Set down the records below in full, exactly as they read.
[Dataset records — start]
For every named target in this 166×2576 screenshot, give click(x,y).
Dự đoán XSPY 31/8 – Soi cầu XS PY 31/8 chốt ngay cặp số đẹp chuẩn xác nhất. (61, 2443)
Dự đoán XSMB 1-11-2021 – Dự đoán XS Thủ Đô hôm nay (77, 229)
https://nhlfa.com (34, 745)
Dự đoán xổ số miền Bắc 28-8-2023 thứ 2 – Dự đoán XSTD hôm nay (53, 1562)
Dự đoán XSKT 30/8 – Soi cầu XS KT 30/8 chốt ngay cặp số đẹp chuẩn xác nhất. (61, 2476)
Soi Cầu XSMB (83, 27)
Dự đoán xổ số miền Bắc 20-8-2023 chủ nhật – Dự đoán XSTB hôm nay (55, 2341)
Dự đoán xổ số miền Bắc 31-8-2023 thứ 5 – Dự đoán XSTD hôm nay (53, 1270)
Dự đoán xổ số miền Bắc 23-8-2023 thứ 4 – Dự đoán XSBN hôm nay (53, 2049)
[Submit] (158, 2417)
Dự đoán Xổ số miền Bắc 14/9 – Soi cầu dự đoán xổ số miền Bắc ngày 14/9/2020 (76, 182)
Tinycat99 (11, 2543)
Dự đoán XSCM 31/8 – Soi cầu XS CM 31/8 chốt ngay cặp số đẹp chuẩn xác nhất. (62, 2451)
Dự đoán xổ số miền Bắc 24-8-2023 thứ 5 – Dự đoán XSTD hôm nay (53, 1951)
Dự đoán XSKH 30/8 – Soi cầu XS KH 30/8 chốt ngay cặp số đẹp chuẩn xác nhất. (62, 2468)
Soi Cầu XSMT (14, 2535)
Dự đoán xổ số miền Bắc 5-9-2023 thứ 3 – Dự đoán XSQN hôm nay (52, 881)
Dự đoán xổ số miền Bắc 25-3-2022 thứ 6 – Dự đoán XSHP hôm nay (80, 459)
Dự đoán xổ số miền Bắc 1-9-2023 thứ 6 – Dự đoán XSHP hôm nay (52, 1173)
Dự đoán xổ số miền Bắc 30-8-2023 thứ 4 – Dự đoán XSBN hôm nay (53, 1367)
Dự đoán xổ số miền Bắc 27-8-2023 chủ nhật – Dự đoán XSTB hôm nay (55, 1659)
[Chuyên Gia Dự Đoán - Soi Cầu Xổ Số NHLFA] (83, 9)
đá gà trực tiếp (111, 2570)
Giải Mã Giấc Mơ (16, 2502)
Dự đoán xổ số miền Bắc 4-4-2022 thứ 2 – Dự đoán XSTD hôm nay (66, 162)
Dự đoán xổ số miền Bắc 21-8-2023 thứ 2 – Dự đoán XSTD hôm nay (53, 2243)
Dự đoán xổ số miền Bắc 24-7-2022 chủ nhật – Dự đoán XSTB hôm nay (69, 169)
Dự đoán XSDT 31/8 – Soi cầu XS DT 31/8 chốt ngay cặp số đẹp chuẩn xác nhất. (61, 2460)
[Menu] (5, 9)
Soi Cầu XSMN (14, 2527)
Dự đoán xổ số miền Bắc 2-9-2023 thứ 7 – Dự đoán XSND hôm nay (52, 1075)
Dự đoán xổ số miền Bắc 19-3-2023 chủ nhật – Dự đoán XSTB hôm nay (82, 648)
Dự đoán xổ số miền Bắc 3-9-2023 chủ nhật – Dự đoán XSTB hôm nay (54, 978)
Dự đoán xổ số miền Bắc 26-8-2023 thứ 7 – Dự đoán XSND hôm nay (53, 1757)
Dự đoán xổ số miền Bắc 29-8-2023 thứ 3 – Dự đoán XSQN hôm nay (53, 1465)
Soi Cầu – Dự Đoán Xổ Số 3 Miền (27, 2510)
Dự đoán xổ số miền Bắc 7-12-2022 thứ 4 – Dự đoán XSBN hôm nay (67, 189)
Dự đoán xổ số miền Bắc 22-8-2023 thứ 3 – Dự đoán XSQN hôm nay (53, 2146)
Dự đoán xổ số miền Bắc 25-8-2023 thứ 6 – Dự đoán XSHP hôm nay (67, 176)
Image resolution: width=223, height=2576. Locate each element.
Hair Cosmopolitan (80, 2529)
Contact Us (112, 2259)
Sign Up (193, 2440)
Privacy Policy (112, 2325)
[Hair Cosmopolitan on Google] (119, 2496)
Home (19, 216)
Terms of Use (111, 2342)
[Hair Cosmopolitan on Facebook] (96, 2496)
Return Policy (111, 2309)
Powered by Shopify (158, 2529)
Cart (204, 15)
[Dataset records — finish]
§ **Result below**:
For every named target in this 166×2576 screenshot, give click(x,y).
Dự đoán XSPY 31/8 – Soi cầu XS PY 31/8 chốt ngay cặp số đẹp chuẩn xác nhất. (61, 2443)
Dự đoán XSMB 1-11-2021 – Dự đoán XS Thủ Đô hôm nay (77, 229)
https://nhlfa.com (34, 745)
Dự đoán xổ số miền Bắc 28-8-2023 thứ 2 – Dự đoán XSTD hôm nay (53, 1562)
Dự đoán XSKT 30/8 – Soi cầu XS KT 30/8 chốt ngay cặp số đẹp chuẩn xác nhất. (61, 2476)
Soi Cầu XSMB (83, 27)
Dự đoán xổ số miền Bắc 20-8-2023 chủ nhật – Dự đoán XSTB hôm nay (55, 2341)
Dự đoán xổ số miền Bắc 31-8-2023 thứ 5 – Dự đoán XSTD hôm nay (53, 1270)
Dự đoán xổ số miền Bắc 23-8-2023 thứ 4 – Dự đoán XSBN hôm nay (53, 2049)
[Submit] (158, 2417)
Dự đoán Xổ số miền Bắc 14/9 – Soi cầu dự đoán xổ số miền Bắc ngày 14/9/2020 (76, 182)
Tinycat99 (11, 2543)
Dự đoán XSCM 31/8 – Soi cầu XS CM 31/8 chốt ngay cặp số đẹp chuẩn xác nhất. (62, 2451)
Dự đoán xổ số miền Bắc 24-8-2023 thứ 5 – Dự đoán XSTD hôm nay (53, 1951)
Dự đoán XSKH 30/8 – Soi cầu XS KH 30/8 chốt ngay cặp số đẹp chuẩn xác nhất. (62, 2468)
Soi Cầu XSMT (14, 2535)
Dự đoán xổ số miền Bắc 5-9-2023 thứ 3 – Dự đoán XSQN hôm nay (52, 881)
Dự đoán xổ số miền Bắc 25-3-2022 thứ 6 – Dự đoán XSHP hôm nay (80, 459)
Dự đoán xổ số miền Bắc 1-9-2023 thứ 6 – Dự đoán XSHP hôm nay (52, 1173)
Dự đoán xổ số miền Bắc 30-8-2023 thứ 4 – Dự đoán XSBN hôm nay (53, 1367)
Dự đoán xổ số miền Bắc 27-8-2023 chủ nhật – Dự đoán XSTB hôm nay (55, 1659)
[Chuyên Gia Dự Đoán - Soi Cầu Xổ Số NHLFA] (83, 9)
đá gà trực tiếp (111, 2570)
Giải Mã Giấc Mơ (16, 2502)
Dự đoán xổ số miền Bắc 4-4-2022 thứ 2 – Dự đoán XSTD hôm nay (66, 162)
Dự đoán xổ số miền Bắc 21-8-2023 thứ 2 – Dự đoán XSTD hôm nay (53, 2243)
Dự đoán xổ số miền Bắc 24-7-2022 chủ nhật – Dự đoán XSTB hôm nay (69, 169)
Dự đoán XSDT 31/8 – Soi cầu XS DT 31/8 chốt ngay cặp số đẹp chuẩn xác nhất. (61, 2460)
[Menu] (5, 9)
Soi Cầu XSMN (14, 2527)
Dự đoán xổ số miền Bắc 2-9-2023 thứ 7 – Dự đoán XSND hôm nay (52, 1075)
Dự đoán xổ số miền Bắc 19-3-2023 chủ nhật – Dự đoán XSTB hôm nay (82, 648)
Dự đoán xổ số miền Bắc 3-9-2023 chủ nhật – Dự đoán XSTB hôm nay (54, 978)
Dự đoán xổ số miền Bắc 26-8-2023 thứ 7 – Dự đoán XSND hôm nay (53, 1757)
Dự đoán xổ số miền Bắc 29-8-2023 thứ 3 – Dự đoán XSQN hôm nay (53, 1465)
Soi Cầu – Dự Đoán Xổ Số 3 Miền (27, 2510)
Dự đoán xổ số miền Bắc 7-12-2022 thứ 4 – Dự đoán XSBN hôm nay (67, 189)
Dự đoán xổ số miền Bắc 22-8-2023 thứ 3 – Dự đoán XSQN hôm nay (53, 2146)
Dự đoán xổ số miền Bắc 25-8-2023 thứ 6 – Dự đoán XSHP hôm nay (67, 176)
Image resolution: width=223, height=2576. Locate each element.
Hair Cosmopolitan (80, 2529)
Contact Us (112, 2259)
Sign Up (193, 2440)
Privacy Policy (112, 2325)
[Hair Cosmopolitan on Google] (119, 2496)
Home (19, 216)
Terms of Use (111, 2342)
[Hair Cosmopolitan on Facebook] (96, 2496)
Return Policy (111, 2309)
Powered by Shopify (158, 2529)
Cart (204, 15)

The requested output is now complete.